**Tarea requerida**
Devuelve completo y sin ningún cambio el texto de más abajo sobre el acoso a los políticos del PP.

=== Fragmento del documento ===

El pasado viernes por la noche vi
en la tele como unos energúmenos increpaban a Marcial Marín, Consejero de Educación de la Junta de
comunidades de Castilla la Mancha. Desde aquí le mando un abrazo. Me sorprendió
que en un programa de una cadena de ámbito nacional –la Sexta- fuese noticia un
Consejero de la Junta. Mi sorpresa terminó cuando conocí el contenido del
mismo: iban a hablar sobre el acoso que están sufriendo los políticos del PP
por parte de los afectados por desahucios, preferentes y otros.
En el programa aparecieron toda
una serie de grabaciones en las que aparecían nuestros compañeros, objeto de
todo tipo de insultos, amenazas, y vejaciones. Imágenes durísimas, que ni
siquiera los muchos años de experiencias en política me permitían digerir.
Imágenes que te traen a la cabeza las palabras del Duque de Zalamea: “al Rey la
hacienda y la vida se ha de dar pero el Honor es patrimonio del Alma y el Alma solo es de Dios”
Al día siguiente, sábado,
barruntando los largos días de vacaciones, empecé a leer el último libro de la
trilogía de Ken Follett: “El Invierno del Mundo”. Las primeras páginas
relataban los sucesos ocurridos en Alemania en el año 1933, que fue el año de
la quema del Reichstag y de la ocupación del poder por parte de Adolf Hitler.
En aquella ocasión los “camisas pardas”
se dedicaron, con la inacción cómplice de la policía y las instituciones de le
efímera República de Weimar, a quitar del medio a todos sus enemigos políticos,
de cara a las elecciones generales que
se tenían que celebrar en los próximos meses. Se quemaron periódicos críticos
con los nazis, se encarcelaron decenas de miles de comunistas, o se dieron
palizas a cualquier persona hostil con el nuevo orden.

=== Material de estudio ===

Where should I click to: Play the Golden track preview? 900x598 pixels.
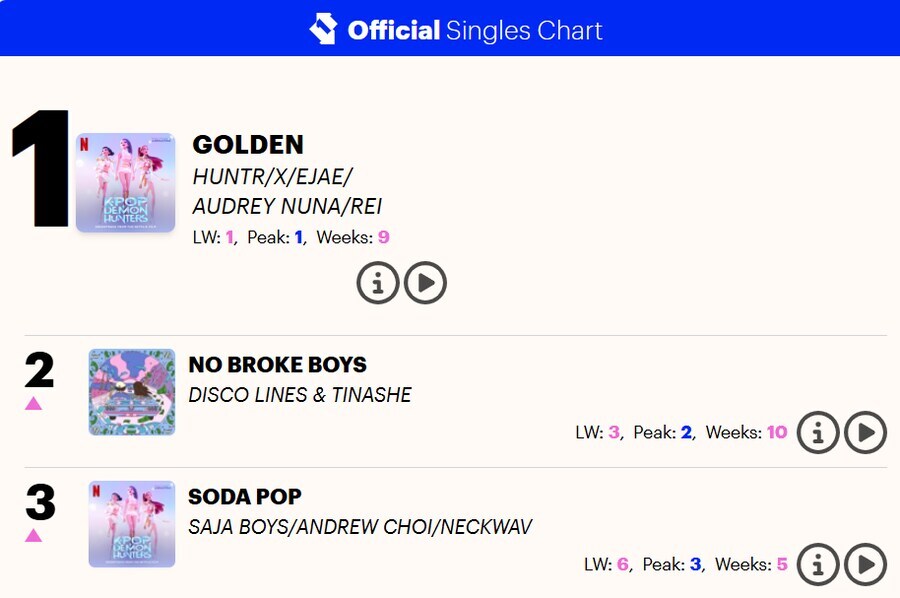pos(425,282)
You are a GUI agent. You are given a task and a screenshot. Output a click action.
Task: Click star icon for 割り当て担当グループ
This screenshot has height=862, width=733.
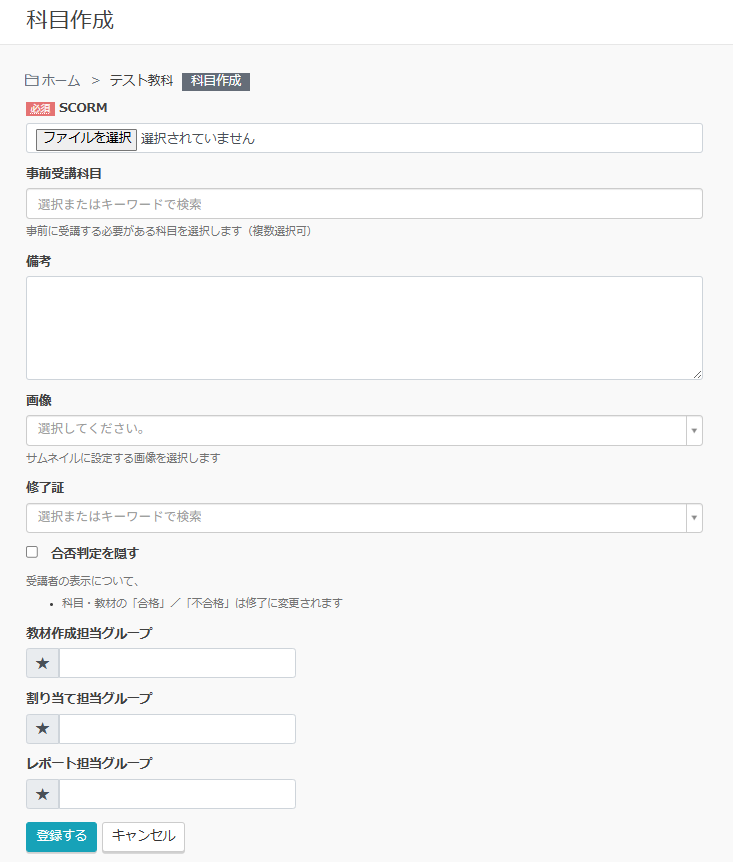coord(43,729)
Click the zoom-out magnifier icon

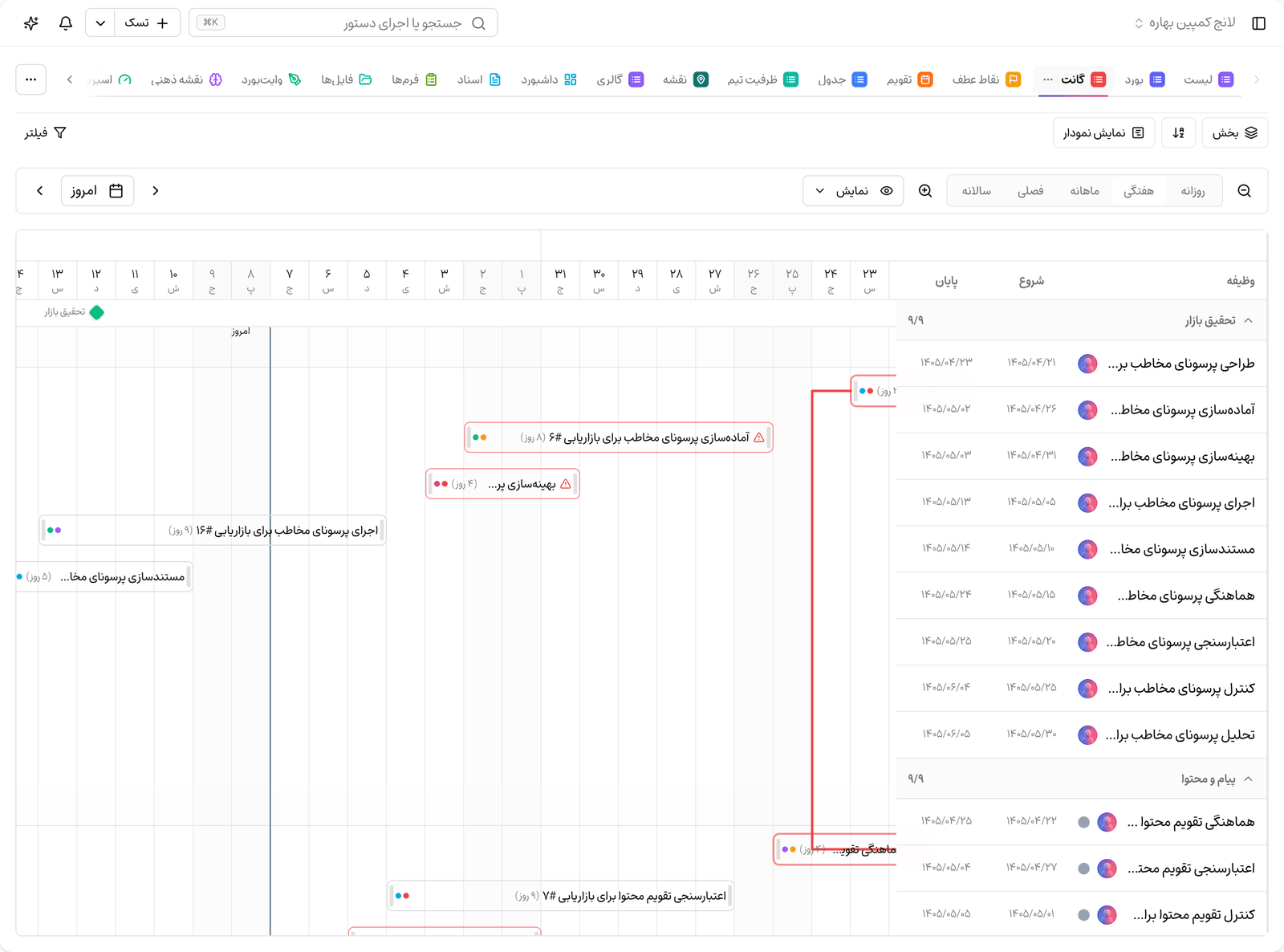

===

**Tu solución**
El pasado viernes por la noche vi
en la tele como unos energúmenos increpaban a Marcial Marín, Consejero de Educación de la Junta de
comunidades de Castilla la Mancha. Desde aquí le mando un abrazo. Me sorprendió
que en un programa de una cadena de ámbito nacional –la Sexta- fuese noticia un
Consejero de la Junta. Mi sorpresa terminó cuando conocí el contenido del
mismo: iban a hablar sobre el acoso que están sufriendo los políticos del PP
por parte de los afectados por desahucios, preferentes y otros.
En el programa aparecieron toda
una serie de grabaciones en las que aparecían nuestros compañeros, objeto de
todo tipo de insultos, amenazas, y vejaciones. Imágenes durísimas, que ni
siquiera los muchos años de experiencias en política me permitían digerir.
Imágenes que te traen a la cabeza las palabras del Duque de Zalamea: “al Rey la
hacienda y la vida se ha de dar pero el Honor es patrimonio del Alma y el Alma solo es de Dios”
Al día siguiente, sábado,
barruntando los largos días de vacaciones, empecé a leer el último libro de la
trilogía de Ken Follett: “El Invierno del Mundo”. Las primeras páginas
relataban los sucesos ocurridos en Alemania en el año 1933, que fue el año de
la quema del Reichstag y de la ocupación del poder por parte de Adolf Hitler.
En aquella ocasión los “camisas pardas”
se dedicaron, con la inacción cómplice de la policía y las instituciones de le
efímera República de Weimar, a quitar del medio a todos sus enemigos políticos,
de cara a las elecciones generales que
se tenían que celebrar en los próximos meses. Se quemaron periódicos críticos
con los nazis, se encarcelaron decenas de miles de comunistas, o se dieron
palizas a cualquier persona hostil con el nuevo orden.